**YOUR ASSIGNMENT**
Only the pictures should be dropped; every line of the data must come back exactly as written.

**DATASET RECORDS**
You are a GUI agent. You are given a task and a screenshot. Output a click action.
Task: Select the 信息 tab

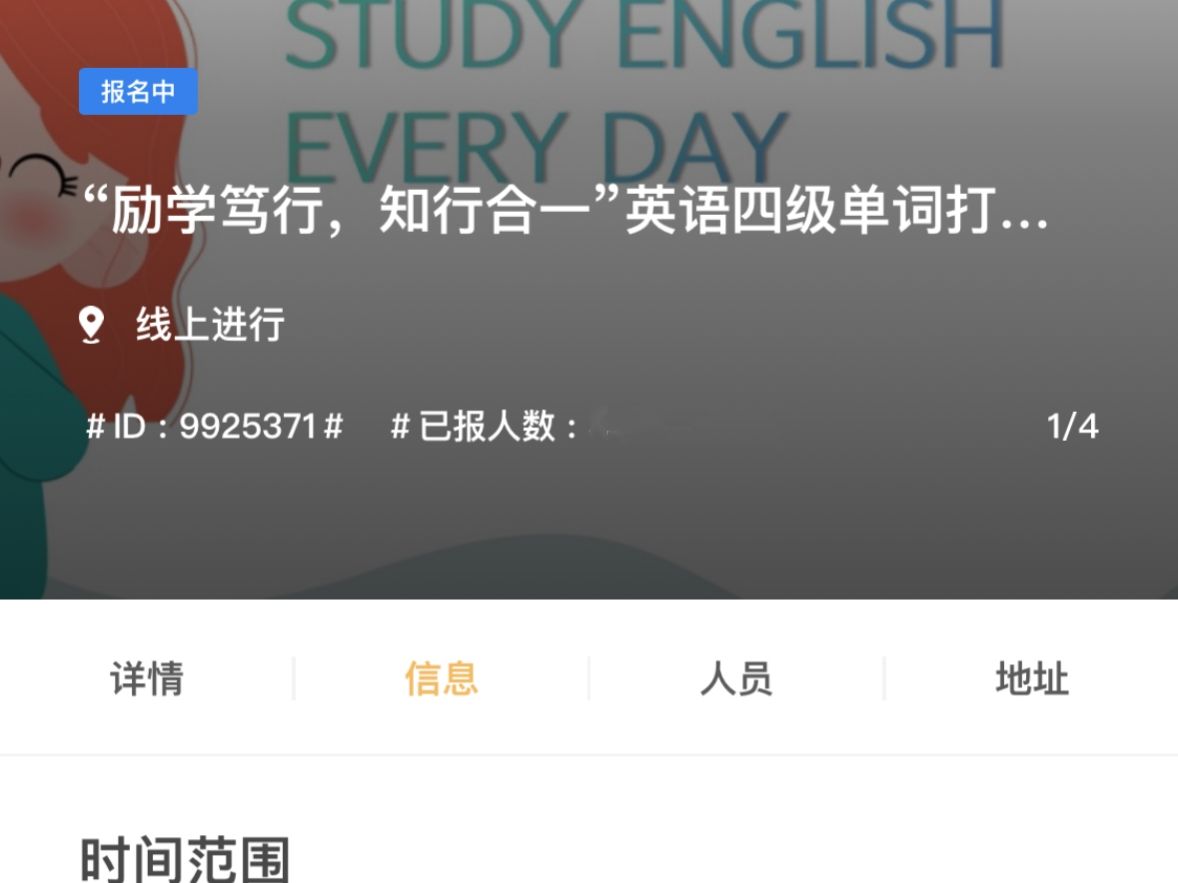pyautogui.click(x=441, y=679)
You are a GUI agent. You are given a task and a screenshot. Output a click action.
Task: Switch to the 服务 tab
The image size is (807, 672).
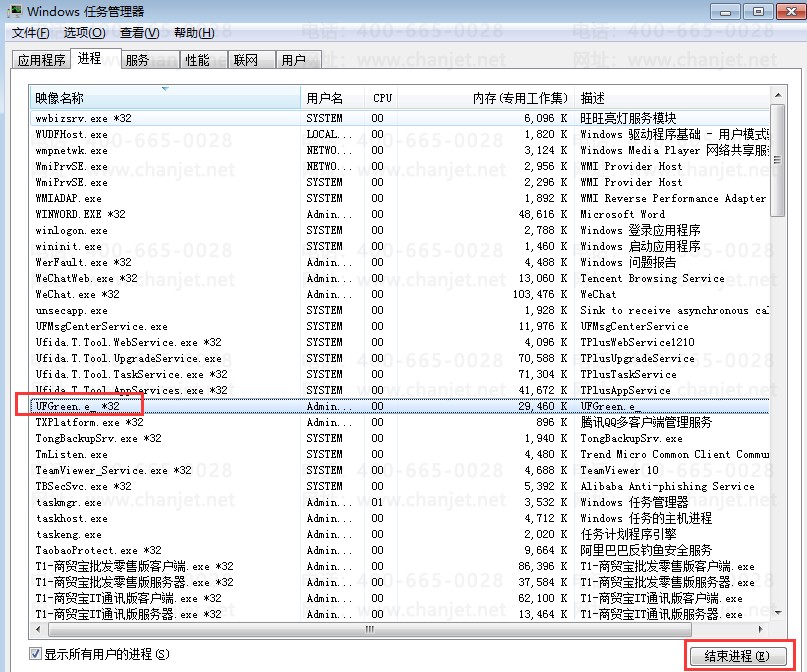tap(138, 60)
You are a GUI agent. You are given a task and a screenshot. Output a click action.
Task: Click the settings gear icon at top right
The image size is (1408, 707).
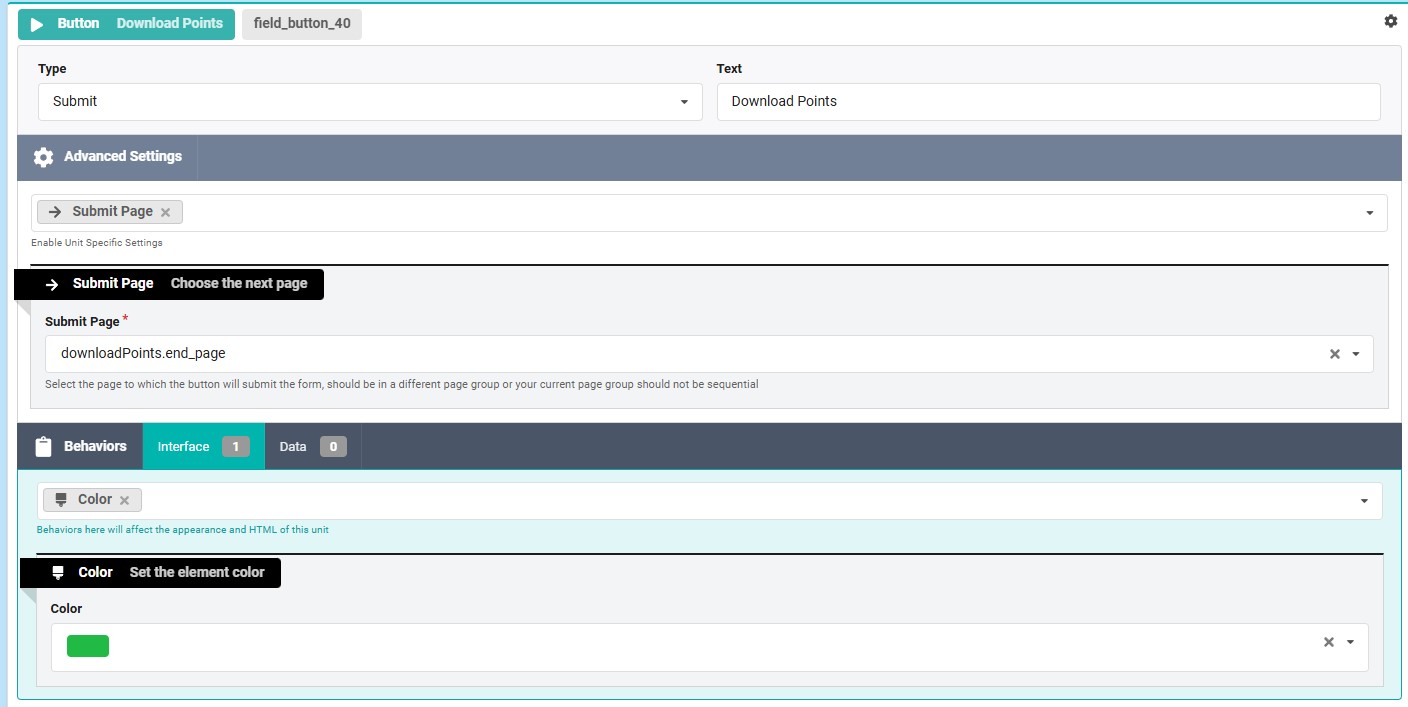point(1390,21)
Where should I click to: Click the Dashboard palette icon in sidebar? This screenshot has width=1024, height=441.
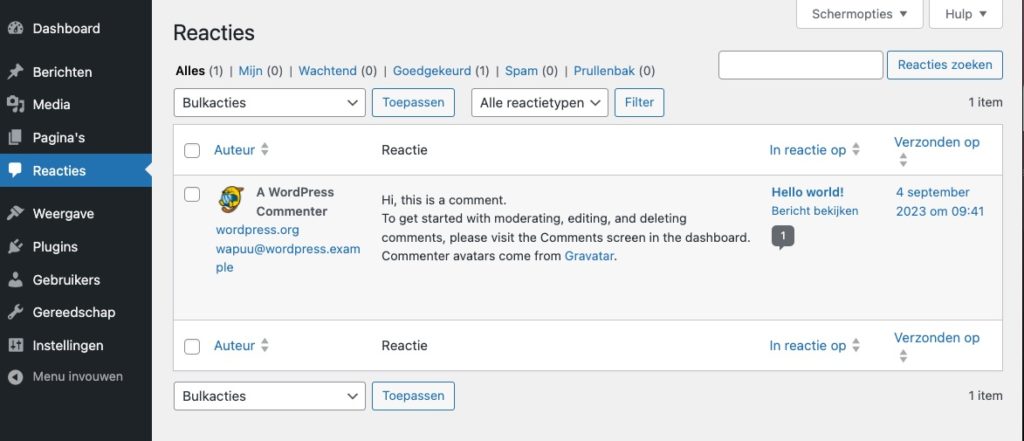coord(15,29)
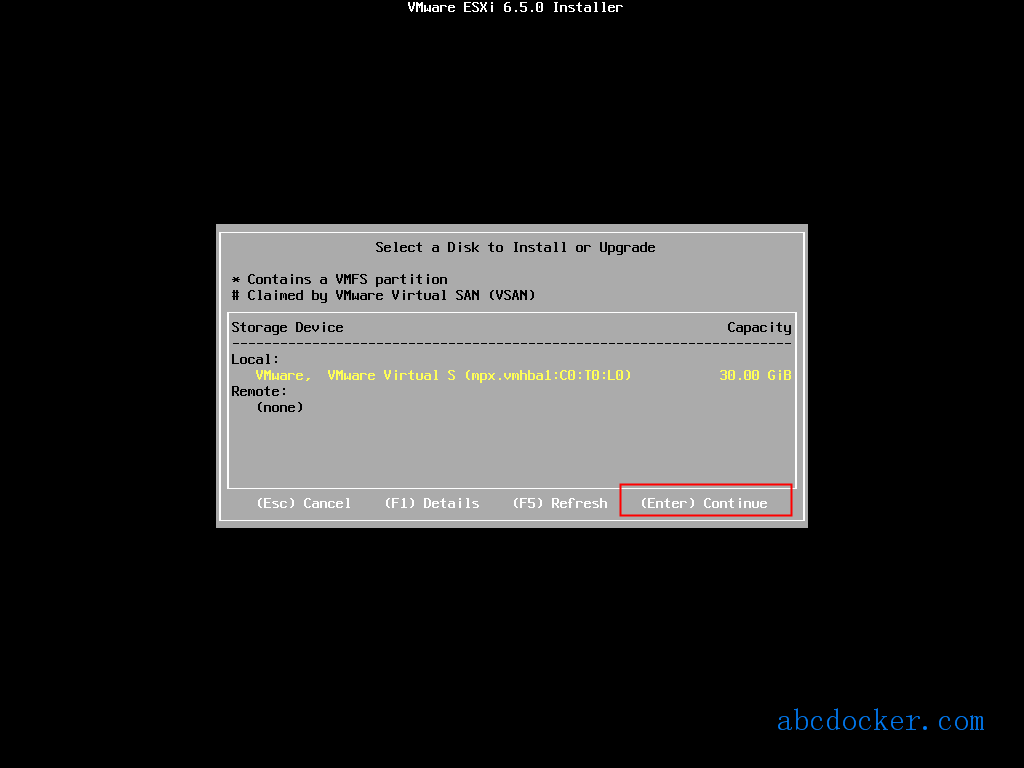Open the abcdocker.com watermark link
The height and width of the screenshot is (768, 1024).
[x=880, y=720]
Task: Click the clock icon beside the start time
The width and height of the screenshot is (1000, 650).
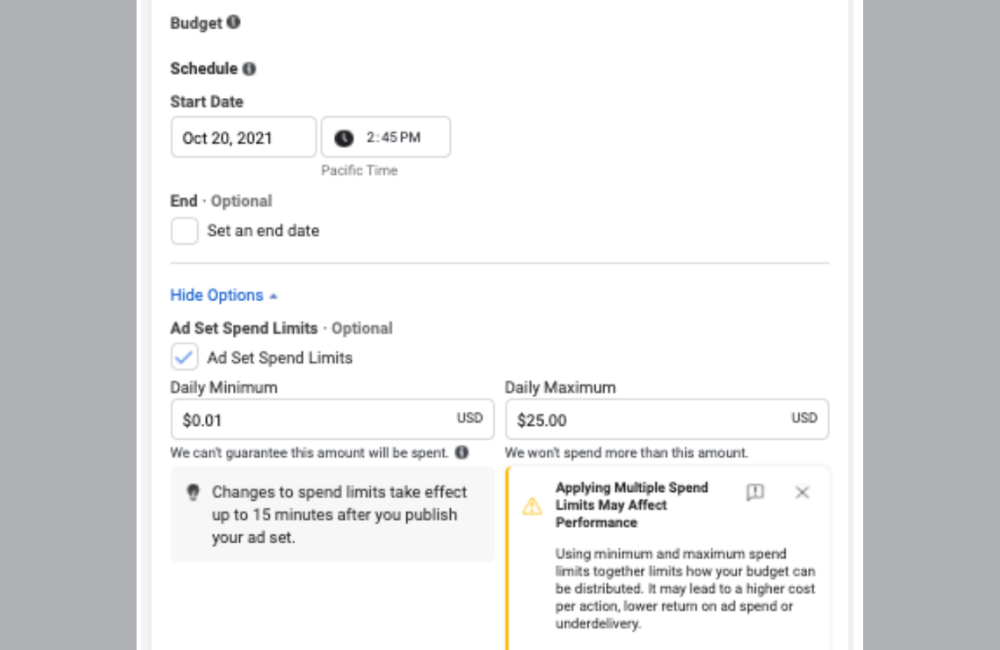Action: (x=346, y=137)
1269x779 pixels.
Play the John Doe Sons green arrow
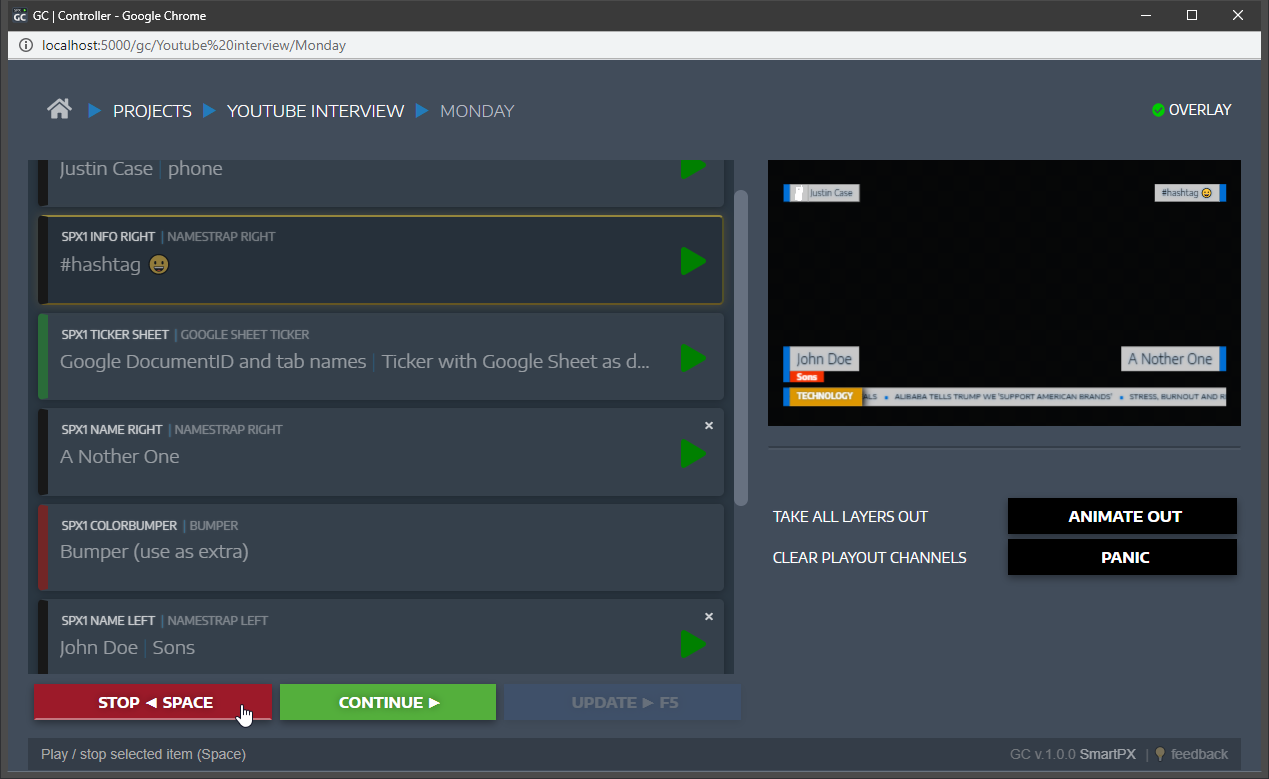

**RESPONSE AREA**
You are a GUI agent. You are given a task and a screenshot. Output a click action.
Task: Select the 信息 tab

pyautogui.click(x=441, y=679)
You are a GUI agent. You are given a task and a screenshot. Output a click action.
Task: Switch to the 服务 tab
The image size is (807, 672).
tap(138, 60)
You are a GUI agent. You are given a task and a screenshot. Output a click action.
Task: Click the settings gear icon at top right
The image size is (1408, 707).
point(1390,21)
Where should I click to: Click the Dashboard palette icon in sidebar? This screenshot has width=1024, height=441.
coord(15,29)
Open the abcdocker.com watermark link
The height and width of the screenshot is (768, 1024).
[x=880, y=720]
Task: Click the clock icon beside the start time
The width and height of the screenshot is (1000, 650).
Action: (x=346, y=137)
1269x779 pixels.
Play the John Doe Sons green arrow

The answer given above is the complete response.